And the reason I went with FreeNAS was that it looked fairly easy to sett up and get going, I have really not looked in to the more advanced services that are available..

So other then the fact that for me, FreeNAS has been really stable, easy to use and reliable, I don't think I can offer anymore insights or advice :(
 
OpenMediaVault is the new kitchen sink toy, it seems, but still in early 0.4.x territory.
It's based so debian linux, so easier hardware and software support probably but no ZFS on it, just regular RAID.

For the ethernet adapter, a simple cop out would be to use another one. I thought, there are no slots, they can't be seen from pictures of the computer open but.. there are slots, only visible from behind.
So, you could drop in a cheap Realetk. Then I made a google request to be sure about WoL, and oh dear..
http://forums.freenas.org/showthread.php?5807-WOL-Realtek-8111E

FreeNAS 9.x is "expected" in mid 2013, when it'll use FreeBSD 9.x, and I don't know about NAS4free.
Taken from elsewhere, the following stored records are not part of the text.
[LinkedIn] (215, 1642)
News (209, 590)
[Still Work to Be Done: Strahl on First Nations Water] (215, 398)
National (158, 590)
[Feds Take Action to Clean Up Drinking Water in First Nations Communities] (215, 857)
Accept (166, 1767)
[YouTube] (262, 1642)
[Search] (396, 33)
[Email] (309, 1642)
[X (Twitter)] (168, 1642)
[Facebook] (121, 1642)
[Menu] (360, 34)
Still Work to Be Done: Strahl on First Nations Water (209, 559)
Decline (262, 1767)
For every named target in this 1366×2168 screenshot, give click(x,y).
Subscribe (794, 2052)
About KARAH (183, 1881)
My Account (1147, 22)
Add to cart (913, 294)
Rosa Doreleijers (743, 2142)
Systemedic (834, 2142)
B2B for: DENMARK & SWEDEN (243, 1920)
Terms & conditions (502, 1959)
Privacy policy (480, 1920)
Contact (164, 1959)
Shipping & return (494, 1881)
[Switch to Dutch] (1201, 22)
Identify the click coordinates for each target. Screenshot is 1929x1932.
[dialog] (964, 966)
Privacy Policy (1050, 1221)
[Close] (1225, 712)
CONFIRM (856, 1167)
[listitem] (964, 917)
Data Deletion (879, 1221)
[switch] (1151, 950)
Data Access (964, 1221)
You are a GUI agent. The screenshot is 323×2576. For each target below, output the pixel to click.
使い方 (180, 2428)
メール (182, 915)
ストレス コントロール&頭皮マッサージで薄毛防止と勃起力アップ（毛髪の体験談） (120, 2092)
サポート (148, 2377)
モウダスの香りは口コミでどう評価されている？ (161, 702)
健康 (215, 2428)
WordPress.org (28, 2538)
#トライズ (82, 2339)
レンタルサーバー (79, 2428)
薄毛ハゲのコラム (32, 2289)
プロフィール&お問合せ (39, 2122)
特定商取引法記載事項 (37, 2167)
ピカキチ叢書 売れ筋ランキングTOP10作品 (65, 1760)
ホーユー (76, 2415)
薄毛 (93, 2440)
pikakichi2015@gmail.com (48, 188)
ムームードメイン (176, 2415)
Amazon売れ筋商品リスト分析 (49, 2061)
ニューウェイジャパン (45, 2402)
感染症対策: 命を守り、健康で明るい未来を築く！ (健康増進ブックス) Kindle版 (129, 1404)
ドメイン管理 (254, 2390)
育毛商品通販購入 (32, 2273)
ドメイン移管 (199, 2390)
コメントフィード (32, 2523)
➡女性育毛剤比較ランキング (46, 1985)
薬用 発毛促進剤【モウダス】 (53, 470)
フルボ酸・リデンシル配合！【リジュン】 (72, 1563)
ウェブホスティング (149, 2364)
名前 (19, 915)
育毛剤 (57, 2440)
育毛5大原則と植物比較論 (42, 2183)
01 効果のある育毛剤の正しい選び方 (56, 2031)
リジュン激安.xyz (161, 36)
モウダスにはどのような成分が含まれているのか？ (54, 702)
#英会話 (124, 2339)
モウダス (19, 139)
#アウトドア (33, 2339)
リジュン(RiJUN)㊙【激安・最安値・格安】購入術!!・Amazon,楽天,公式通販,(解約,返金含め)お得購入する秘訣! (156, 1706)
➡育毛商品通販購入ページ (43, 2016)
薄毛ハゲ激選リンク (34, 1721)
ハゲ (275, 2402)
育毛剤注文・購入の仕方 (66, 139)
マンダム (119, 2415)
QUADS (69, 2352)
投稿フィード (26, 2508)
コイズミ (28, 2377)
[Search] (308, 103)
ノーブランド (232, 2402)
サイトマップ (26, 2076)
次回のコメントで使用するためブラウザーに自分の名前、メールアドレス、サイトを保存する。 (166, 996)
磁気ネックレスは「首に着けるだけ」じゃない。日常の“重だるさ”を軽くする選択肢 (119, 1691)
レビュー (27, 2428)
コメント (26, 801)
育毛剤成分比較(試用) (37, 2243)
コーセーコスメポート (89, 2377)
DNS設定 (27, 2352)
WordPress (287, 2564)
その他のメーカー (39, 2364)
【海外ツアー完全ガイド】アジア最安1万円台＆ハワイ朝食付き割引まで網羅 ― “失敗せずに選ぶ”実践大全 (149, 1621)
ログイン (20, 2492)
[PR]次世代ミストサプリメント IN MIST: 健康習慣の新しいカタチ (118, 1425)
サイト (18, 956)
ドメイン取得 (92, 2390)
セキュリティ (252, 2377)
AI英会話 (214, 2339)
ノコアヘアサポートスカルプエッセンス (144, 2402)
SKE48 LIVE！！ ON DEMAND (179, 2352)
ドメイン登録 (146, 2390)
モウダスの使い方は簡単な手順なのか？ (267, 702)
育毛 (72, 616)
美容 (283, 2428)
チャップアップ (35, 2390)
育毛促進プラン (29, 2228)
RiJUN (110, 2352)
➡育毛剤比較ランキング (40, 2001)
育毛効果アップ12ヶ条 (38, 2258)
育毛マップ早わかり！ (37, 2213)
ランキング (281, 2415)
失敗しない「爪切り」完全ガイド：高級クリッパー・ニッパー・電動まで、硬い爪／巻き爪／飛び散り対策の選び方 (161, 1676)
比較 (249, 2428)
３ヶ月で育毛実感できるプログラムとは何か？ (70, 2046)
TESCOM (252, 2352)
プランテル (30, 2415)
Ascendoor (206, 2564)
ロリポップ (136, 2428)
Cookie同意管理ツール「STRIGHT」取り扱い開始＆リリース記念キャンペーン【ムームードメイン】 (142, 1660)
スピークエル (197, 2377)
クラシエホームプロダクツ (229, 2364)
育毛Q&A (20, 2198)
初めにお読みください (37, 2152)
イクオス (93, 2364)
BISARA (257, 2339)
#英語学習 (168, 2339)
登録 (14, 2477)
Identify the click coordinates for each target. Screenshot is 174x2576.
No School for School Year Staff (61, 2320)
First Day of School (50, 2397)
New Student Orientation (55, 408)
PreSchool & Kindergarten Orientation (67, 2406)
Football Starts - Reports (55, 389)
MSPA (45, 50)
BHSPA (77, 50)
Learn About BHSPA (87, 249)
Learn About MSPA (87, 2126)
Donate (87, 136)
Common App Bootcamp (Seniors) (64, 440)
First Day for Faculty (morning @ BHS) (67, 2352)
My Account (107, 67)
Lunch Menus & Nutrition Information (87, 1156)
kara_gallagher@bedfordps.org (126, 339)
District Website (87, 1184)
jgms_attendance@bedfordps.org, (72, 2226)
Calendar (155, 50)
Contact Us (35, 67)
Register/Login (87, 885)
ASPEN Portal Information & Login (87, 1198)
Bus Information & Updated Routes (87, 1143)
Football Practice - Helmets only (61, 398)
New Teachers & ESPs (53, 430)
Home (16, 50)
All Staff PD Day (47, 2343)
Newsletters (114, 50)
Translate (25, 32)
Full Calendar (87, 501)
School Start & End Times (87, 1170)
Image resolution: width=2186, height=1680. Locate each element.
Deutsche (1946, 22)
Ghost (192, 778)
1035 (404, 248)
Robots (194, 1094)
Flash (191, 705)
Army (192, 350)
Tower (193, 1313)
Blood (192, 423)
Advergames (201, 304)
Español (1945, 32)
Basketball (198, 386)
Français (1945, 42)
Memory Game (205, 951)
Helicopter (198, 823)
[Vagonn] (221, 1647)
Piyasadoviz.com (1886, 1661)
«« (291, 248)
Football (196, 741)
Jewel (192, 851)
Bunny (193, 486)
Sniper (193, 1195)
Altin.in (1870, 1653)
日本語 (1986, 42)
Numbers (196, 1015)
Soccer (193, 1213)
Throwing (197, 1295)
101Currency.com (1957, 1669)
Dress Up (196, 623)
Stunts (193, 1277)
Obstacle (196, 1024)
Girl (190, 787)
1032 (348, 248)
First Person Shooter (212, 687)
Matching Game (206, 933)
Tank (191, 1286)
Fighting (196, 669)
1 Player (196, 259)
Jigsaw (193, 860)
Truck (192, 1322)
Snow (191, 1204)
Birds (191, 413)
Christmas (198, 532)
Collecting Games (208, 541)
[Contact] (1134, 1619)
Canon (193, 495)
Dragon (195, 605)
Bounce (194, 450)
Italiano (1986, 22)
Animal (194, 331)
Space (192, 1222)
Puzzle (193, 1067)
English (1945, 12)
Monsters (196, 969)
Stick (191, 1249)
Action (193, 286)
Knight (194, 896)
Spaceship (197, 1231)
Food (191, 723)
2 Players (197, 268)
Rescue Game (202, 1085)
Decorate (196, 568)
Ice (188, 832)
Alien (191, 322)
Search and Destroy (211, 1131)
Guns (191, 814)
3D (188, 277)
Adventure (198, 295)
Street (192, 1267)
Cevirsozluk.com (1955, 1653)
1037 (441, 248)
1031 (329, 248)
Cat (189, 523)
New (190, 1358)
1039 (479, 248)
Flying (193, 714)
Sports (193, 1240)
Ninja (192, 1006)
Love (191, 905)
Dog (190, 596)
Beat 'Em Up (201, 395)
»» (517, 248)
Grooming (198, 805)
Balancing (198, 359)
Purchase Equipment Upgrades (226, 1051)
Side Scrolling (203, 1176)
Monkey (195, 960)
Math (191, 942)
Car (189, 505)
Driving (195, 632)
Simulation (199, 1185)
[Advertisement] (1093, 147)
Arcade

But you maybe will get better hardware support, someday :)

For Imagemagick, did you try the "ports collection", or plain building from source the manual way (that can be worth doing if it's just one piece of software, install it in /opt.)
Well, the ports's business should be to automate that building.
I suppose using that system gives your software more chance to work than with downloading a pre-built package.